Her choices are hers; as she points out in her blog, it's none of my business whether a food stamp user chooses Cheerios over oatmeal. I agree, it's not my business. But it doesn't follow that her hunger is evidence that $21 is 'ridiculously insufficient' to provide adequate food for one person for one week. Her hunger and her food insecurity were the result of her food choices, not of her budget.
At Kroger's -- not the cheapest option for food buying -- I found these prices:
10 pounds potatoes $3.98 3000 calories
2 pounds rice $1.79 3000 calories
2 pounds beans $1.39 2340 calories
42 oz oatmeal $2.17 4500 calories
1 gallon milk $2.99 2400 calories
1 pound butter $2.72 3200 calories
That comes to $15.04 for 18,440 calories. The average diet is 2000 calories a day, so this is enough food for over nine days all by itself, which means that one week's food if you ate nothing but these food items would cost $11.39, leaving nearly ten dollars -- almost half the budget -- to buy other items. Assuming you're eating these other items, you'll of course end up eating less of the pantry staples, which means they'll stretch even further.
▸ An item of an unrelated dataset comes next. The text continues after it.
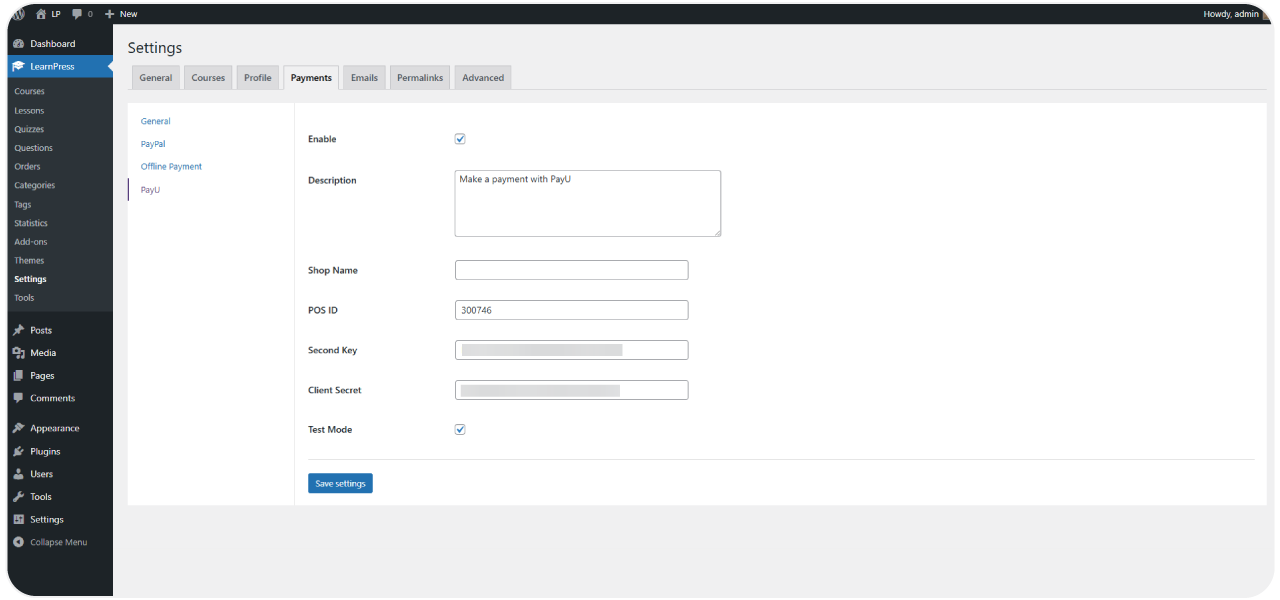The height and width of the screenshot is (600, 1280).
Task: Click the plus New icon
Action: [x=109, y=14]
At this point, she could afford the pop and the lettuce AND the apples.
Now, this is truly subsistence eating. It would be boring in the extreme, and while 'boredom' is a silly consideration in the face of true hunger (I suspect many people all over the world would be thrilled to be similarly bored with their diets), very few of us would expect anyone to eat this monotonous a diet week in, week out here in the land of plenty. But the fact remains: no one need go hungry or worry about their food lasting the week on a food stamp diet.
But that still leaves the question of whether eating locally is doable for a low-income individual. It would require a different set of pantry staples. Rice doesn't grow in Ohio. Local milk and butter are available only to those who have access to a car, because local milk means raw milk and that can only legally be obtained in Ohio directly from the farm via a herdshare and at around $5 a gallon, which by itself renders it unlikely for inclusion in a food stamp diet. Even dry beans and oatmeal can be difficult to find locally. But down at Findlay Market, smack dab in the middle of Over-The-Rhine, all farmshed vendors are required to accept food stamps.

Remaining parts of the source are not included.